● WHAT THE TASK REQUIRES
No pictures are to be included when the entries below are reproduced exactly.

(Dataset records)
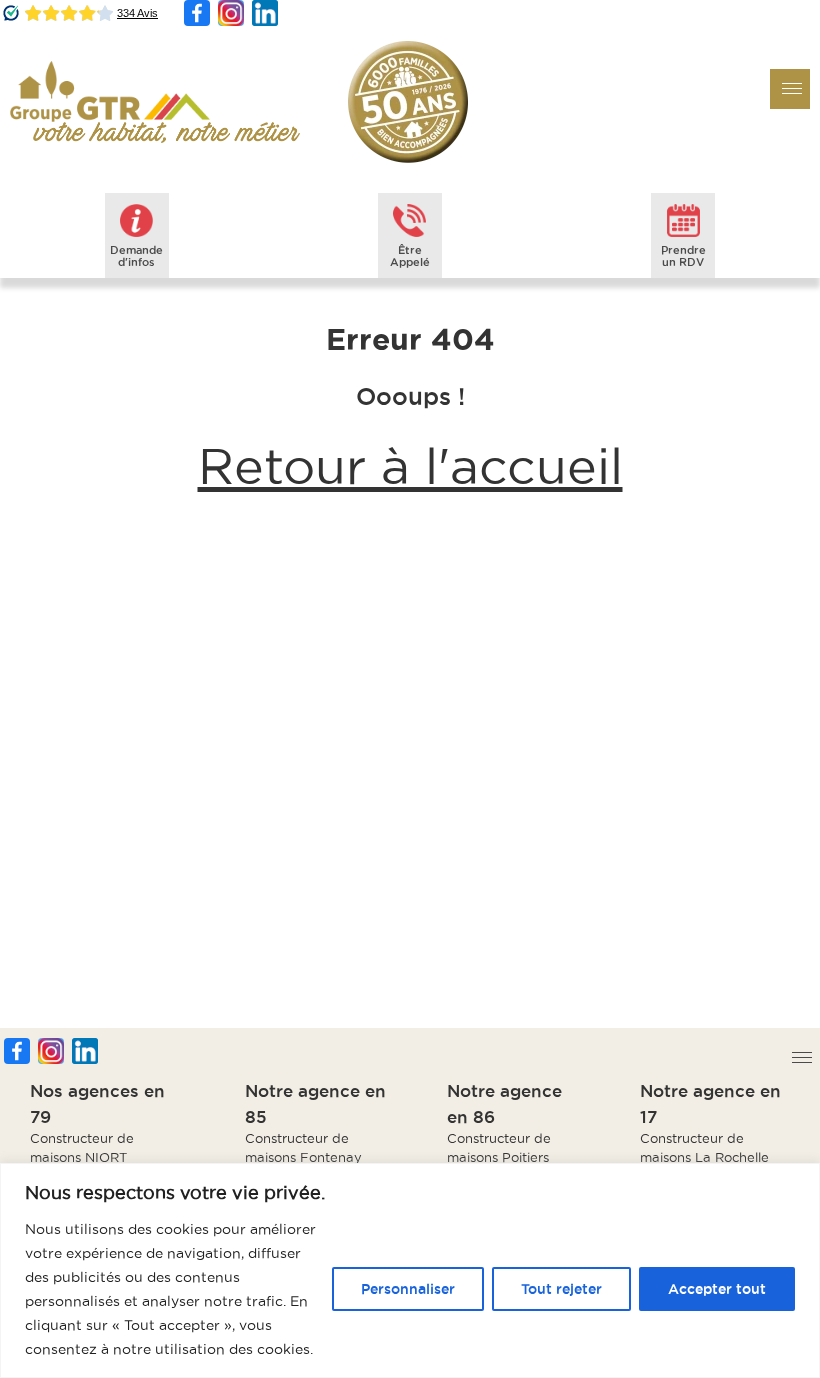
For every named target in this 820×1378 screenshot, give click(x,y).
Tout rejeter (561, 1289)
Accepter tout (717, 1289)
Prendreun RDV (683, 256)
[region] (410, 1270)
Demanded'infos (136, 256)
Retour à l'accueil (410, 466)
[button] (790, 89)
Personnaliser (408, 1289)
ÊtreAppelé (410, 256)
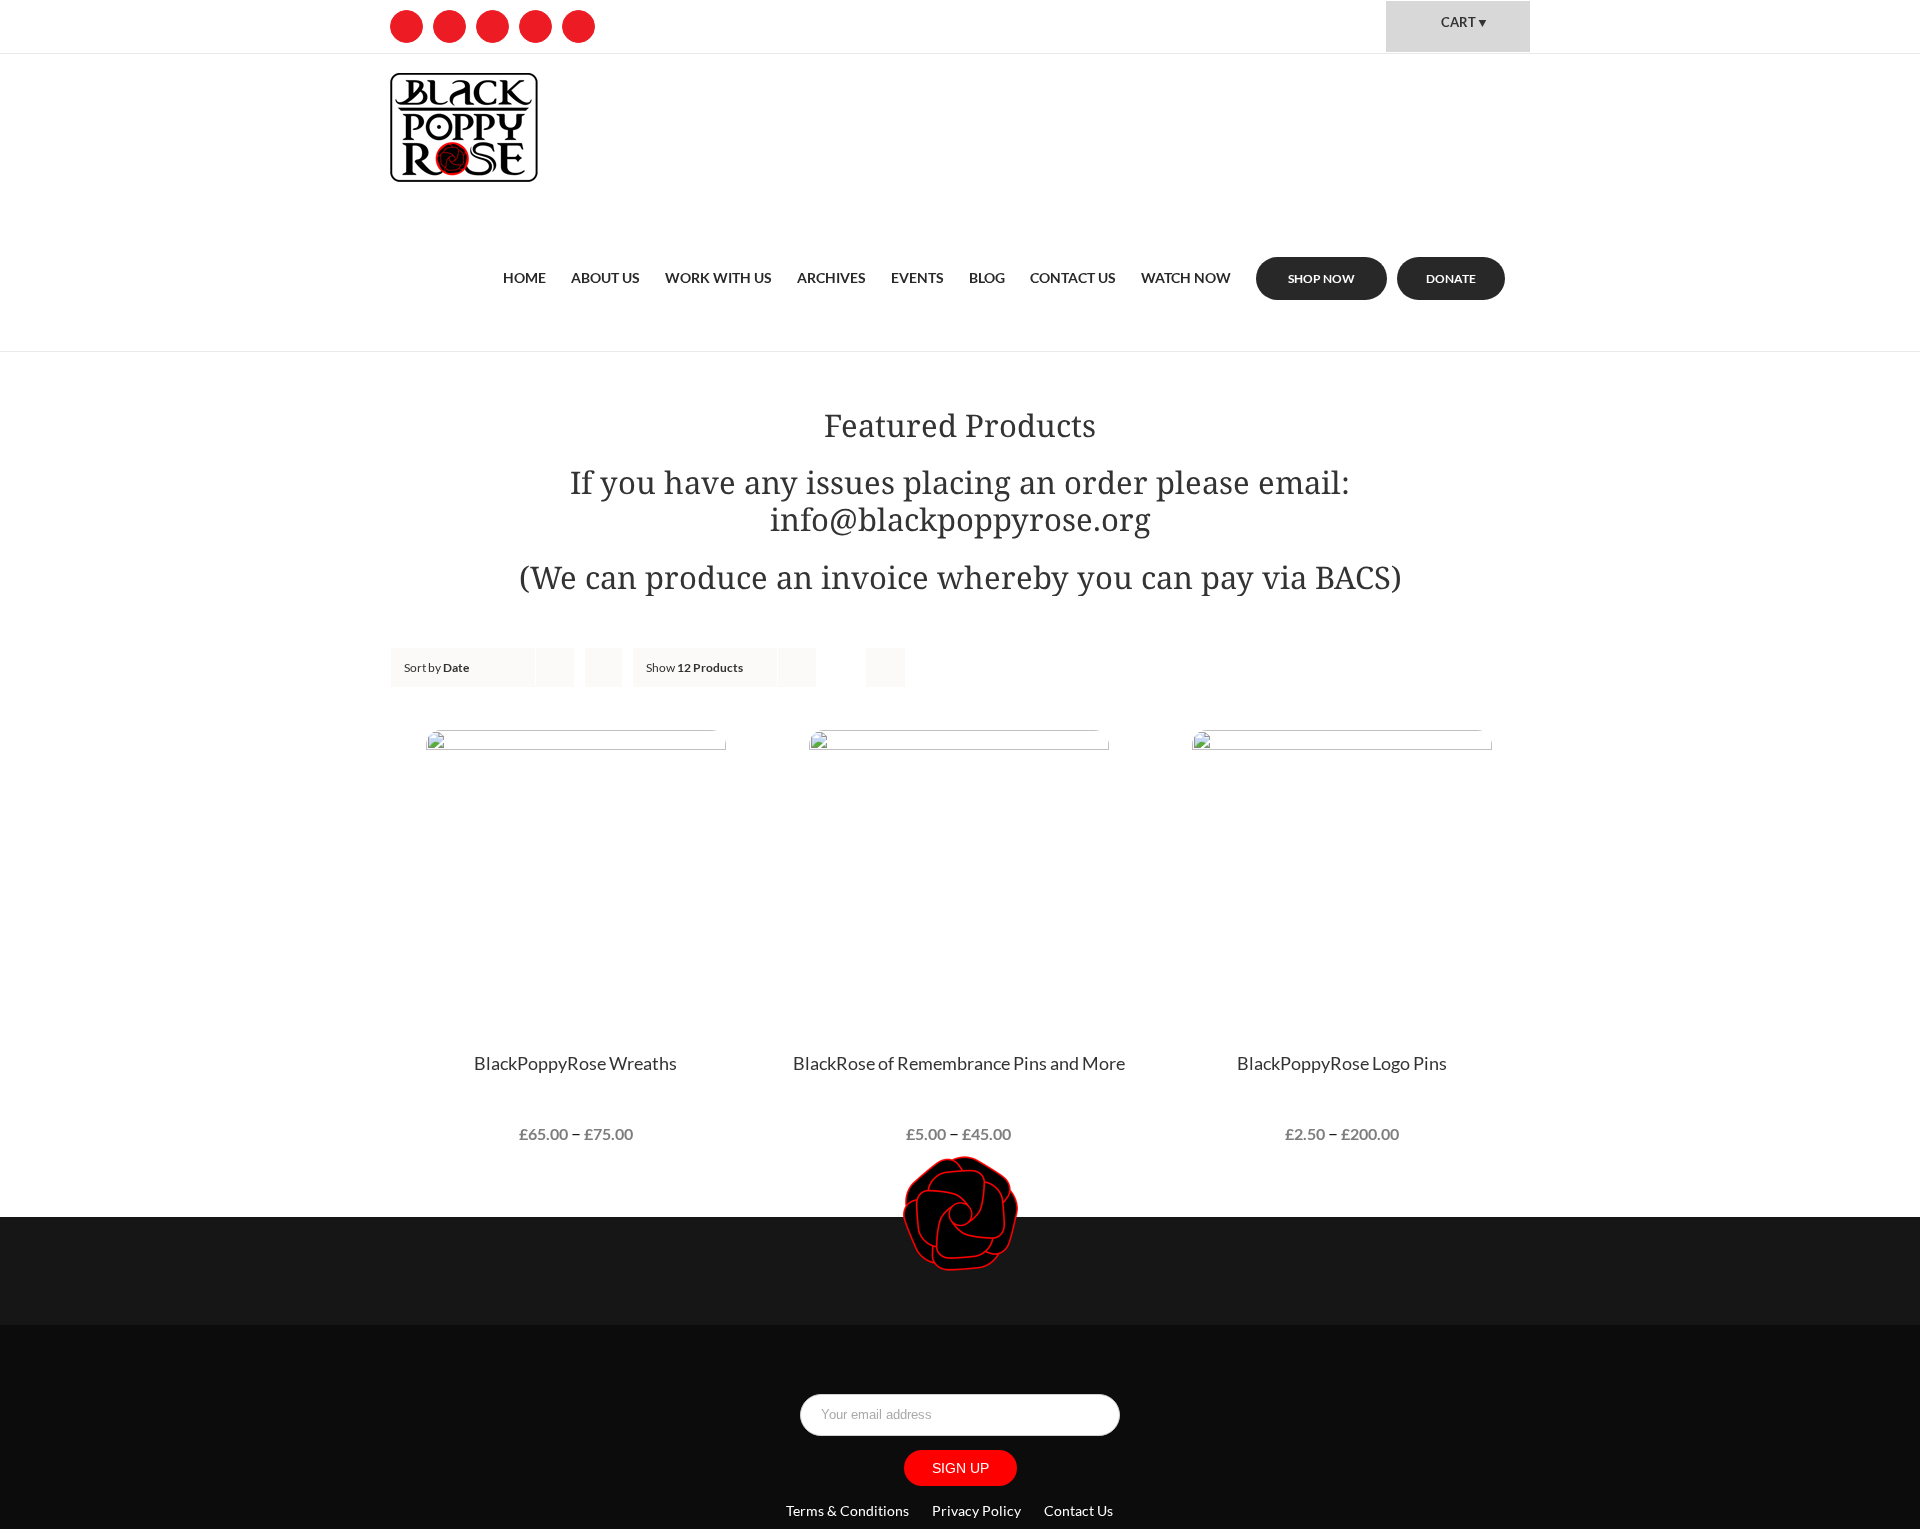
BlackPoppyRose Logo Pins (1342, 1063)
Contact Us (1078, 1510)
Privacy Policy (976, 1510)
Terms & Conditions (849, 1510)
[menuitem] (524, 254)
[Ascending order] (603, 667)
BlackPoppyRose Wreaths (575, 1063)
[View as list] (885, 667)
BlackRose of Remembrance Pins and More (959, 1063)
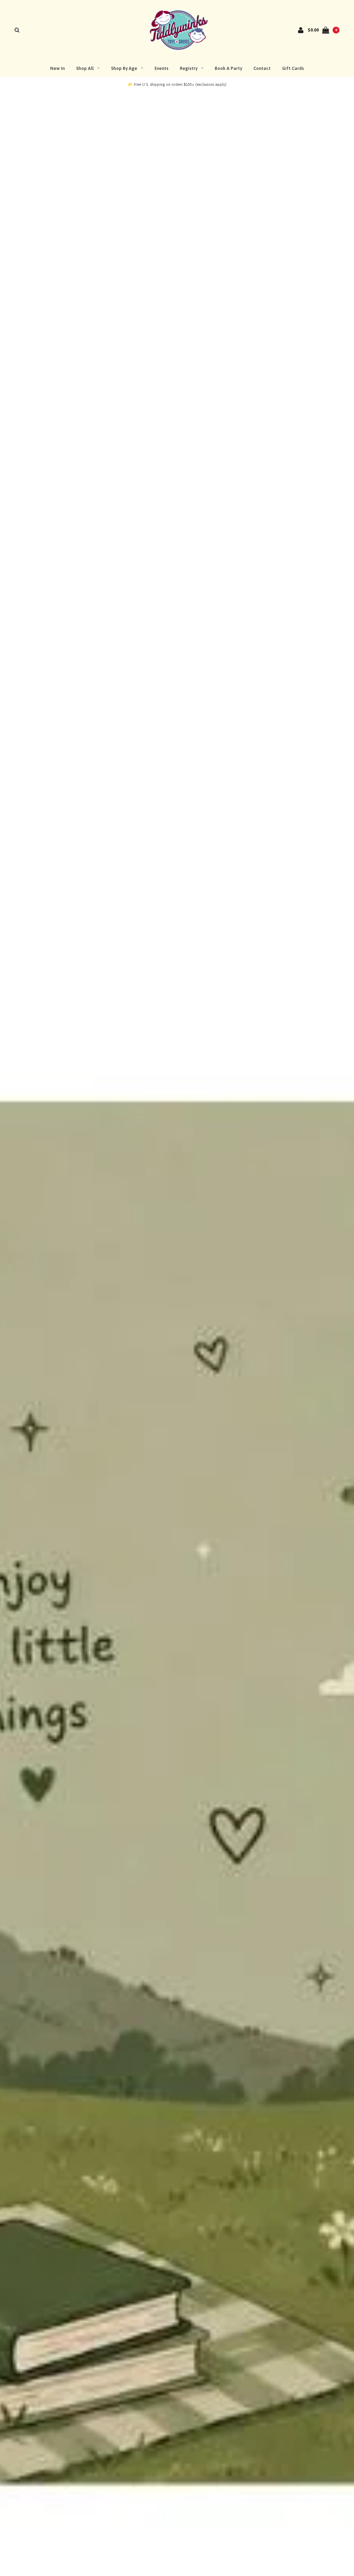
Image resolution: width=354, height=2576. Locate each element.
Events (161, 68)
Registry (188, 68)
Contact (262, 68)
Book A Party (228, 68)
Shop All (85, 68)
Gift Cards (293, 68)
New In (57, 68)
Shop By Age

● EXPECTED OUTPUT
For every named target in this 820×1378 screenshot, give click(x,y).
Tout rejeter (561, 1289)
Accepter tout (717, 1289)
Prendreun RDV (683, 256)
[region] (410, 1270)
Demanded'infos (136, 256)
Retour à l'accueil (410, 466)
[button] (790, 89)
Personnaliser (408, 1289)
ÊtreAppelé (410, 256)
BlackPoppyRose Logo Pins (1342, 1063)
Contact Us (1078, 1510)
Privacy Policy (976, 1510)
Terms & Conditions (849, 1510)
[menuitem] (524, 254)
[Ascending order] (603, 667)
BlackPoppyRose Wreaths (575, 1063)
[View as list] (885, 667)
BlackRose of Remembrance Pins and More (959, 1063)
Image resolution: width=354, height=2576. Locate each element.
Events (161, 68)
Registry (188, 68)
Contact (262, 68)
Book A Party (228, 68)
Shop All (85, 68)
Gift Cards (293, 68)
New In (57, 68)
Shop By Age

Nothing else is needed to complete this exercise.